-- Opening Marker --
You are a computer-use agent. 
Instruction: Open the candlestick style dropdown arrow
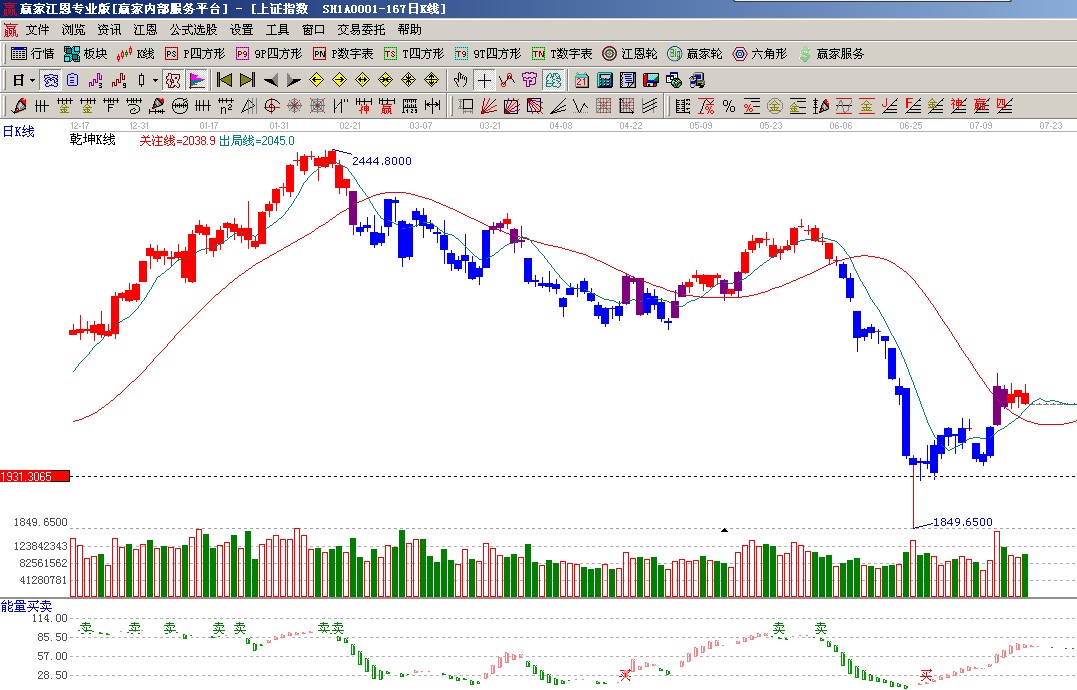click(x=155, y=80)
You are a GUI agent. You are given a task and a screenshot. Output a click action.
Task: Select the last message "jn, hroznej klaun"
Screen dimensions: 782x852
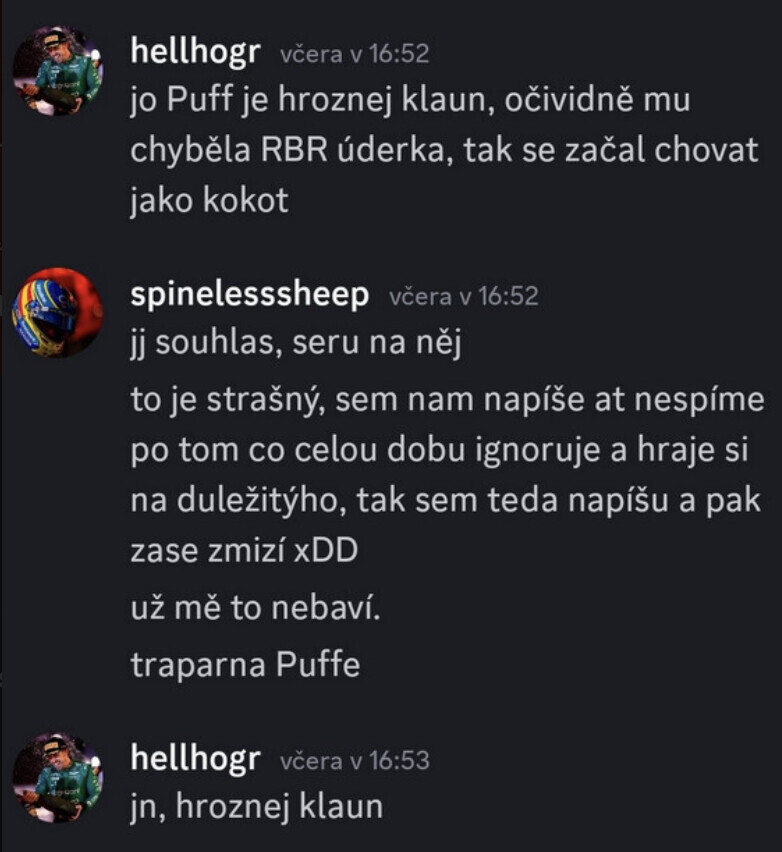point(256,807)
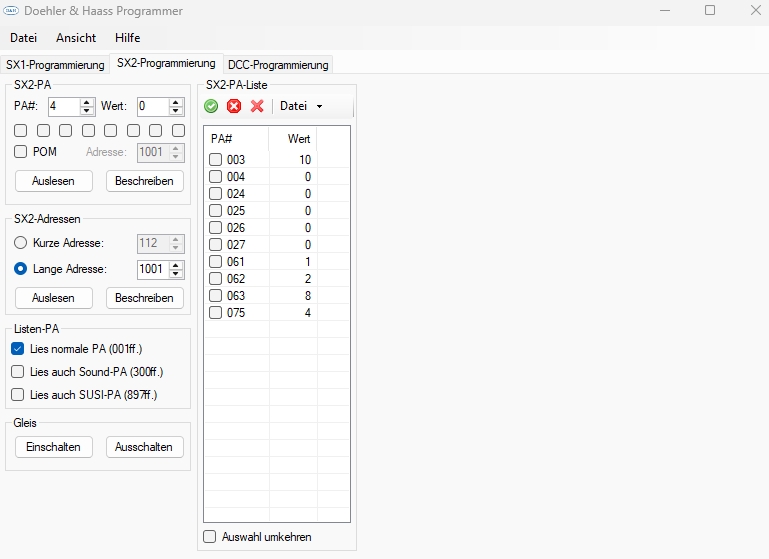The width and height of the screenshot is (769, 559).
Task: Enable the POM checkbox
Action: pos(20,152)
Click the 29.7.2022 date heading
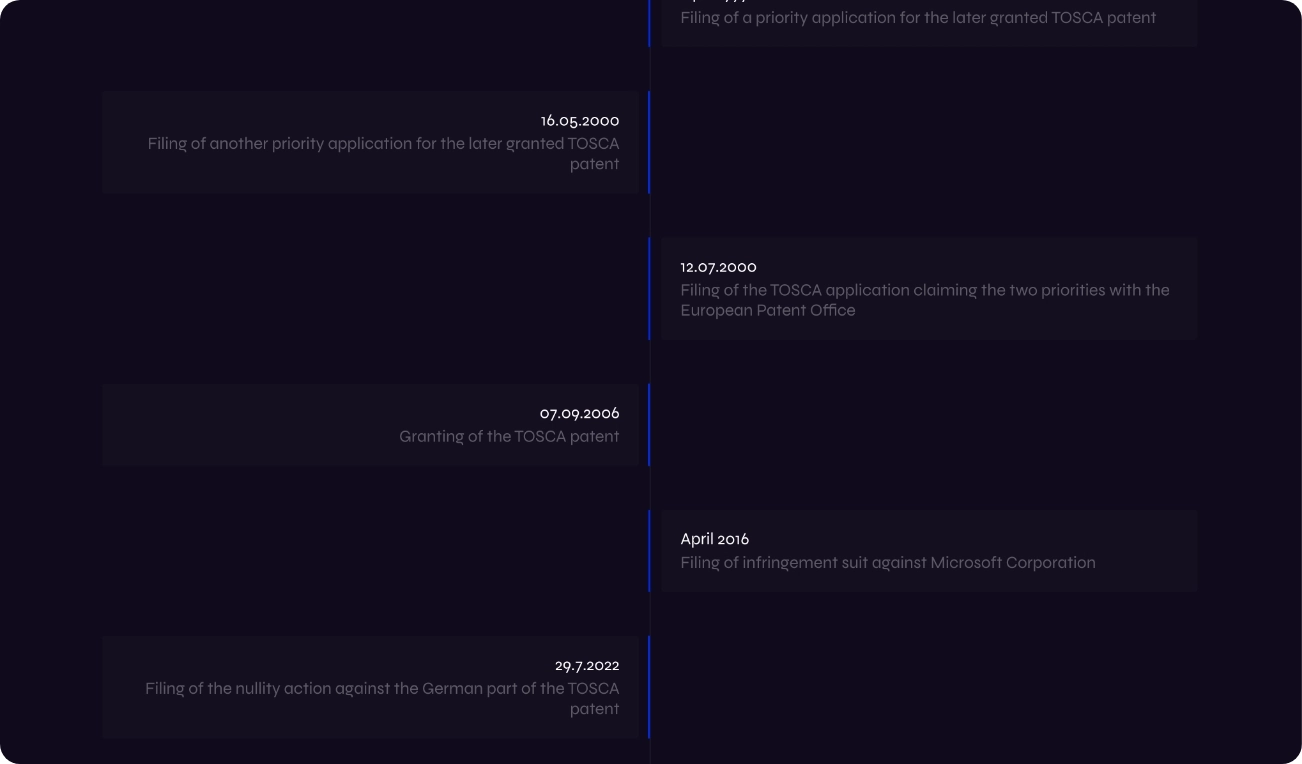The height and width of the screenshot is (764, 1302). (x=587, y=666)
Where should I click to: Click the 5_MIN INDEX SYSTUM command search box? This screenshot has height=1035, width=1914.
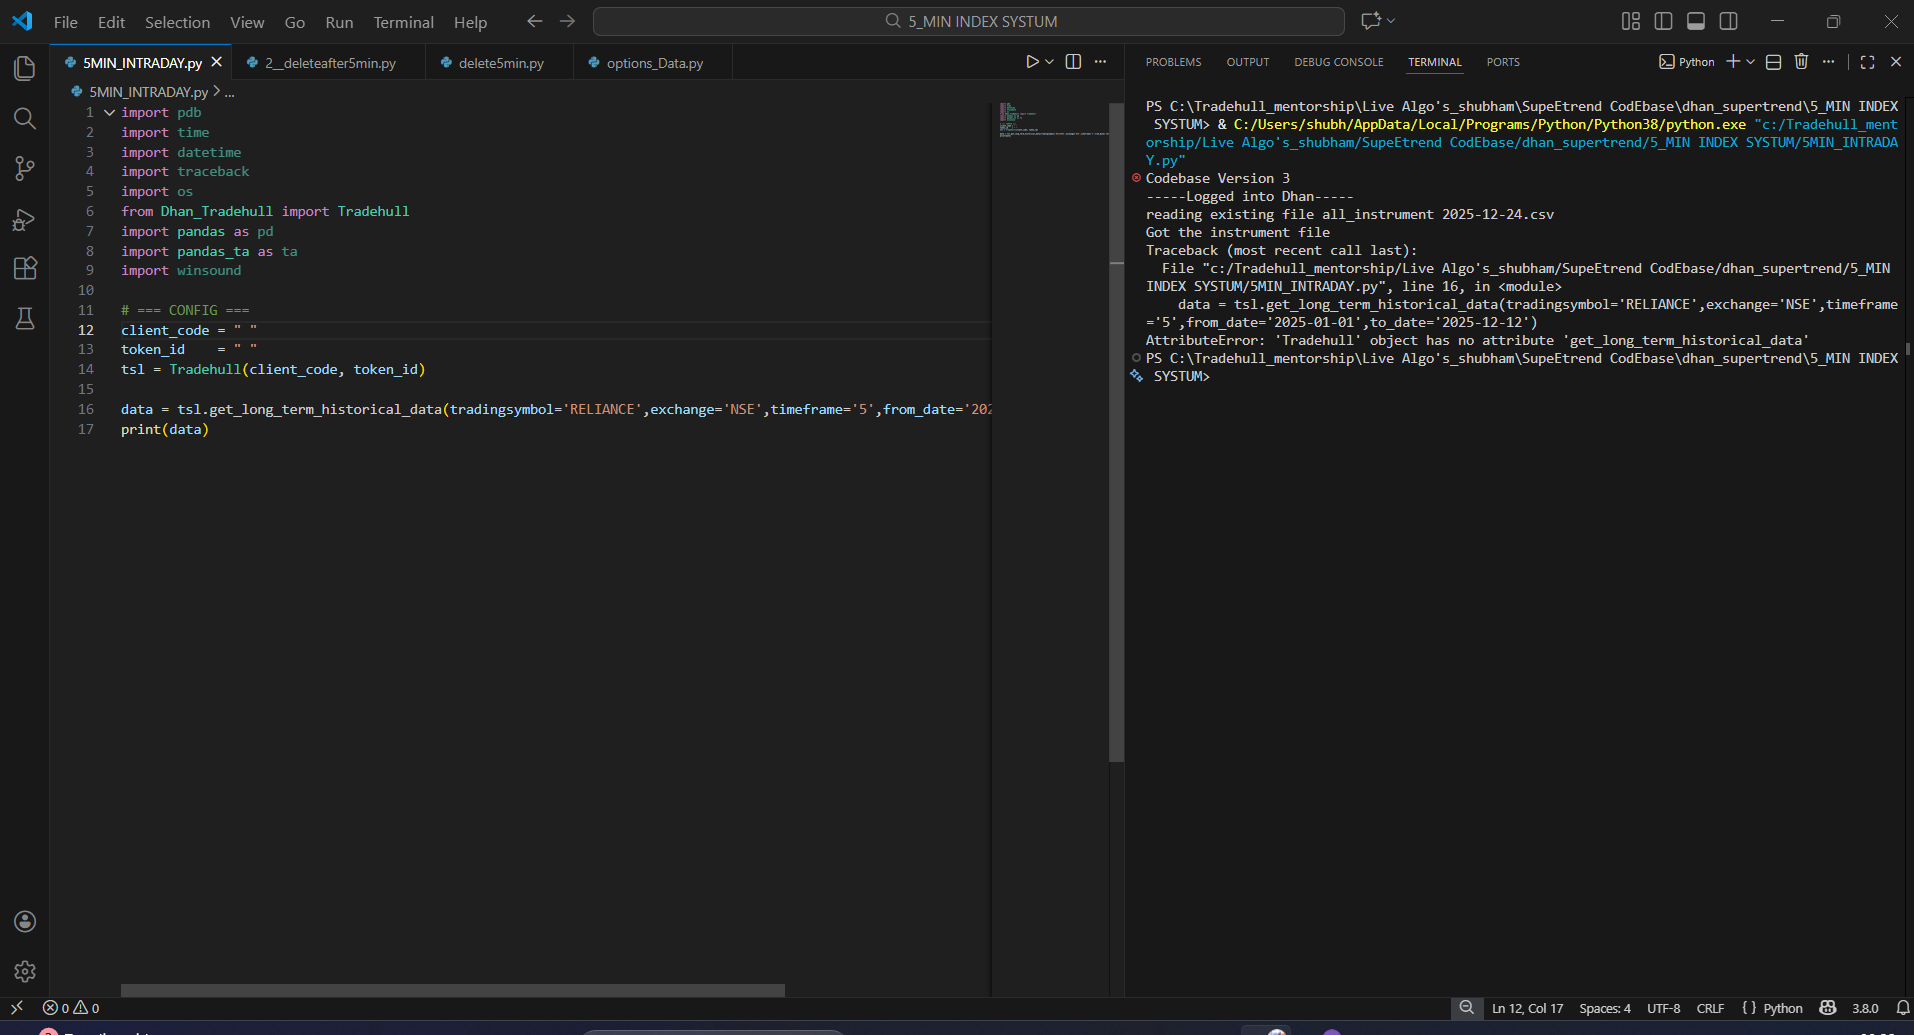tap(968, 21)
-- Closing Marker --
_What the task requires:_
Output all of the records word for word, and keep the pictures out of the copy.

_Response box:_
You are a computer-use agent. 
Instruction: Open the candlestick style dropdown arrow
click(x=155, y=80)
You are a GUI agent. You are given a task and a screenshot. Output a click action.
Task: Select the last message "jn, hroznej klaun"
Screen dimensions: 782x852
point(256,807)
The width and height of the screenshot is (769, 559).
Task: Enable the POM checkbox
Action: pos(20,152)
Click the 29.7.2022 date heading
The height and width of the screenshot is (764, 1302). (x=587, y=666)
Where should I click to: Click the 5_MIN INDEX SYSTUM command search box? This screenshot has height=1035, width=1914.
tap(968, 21)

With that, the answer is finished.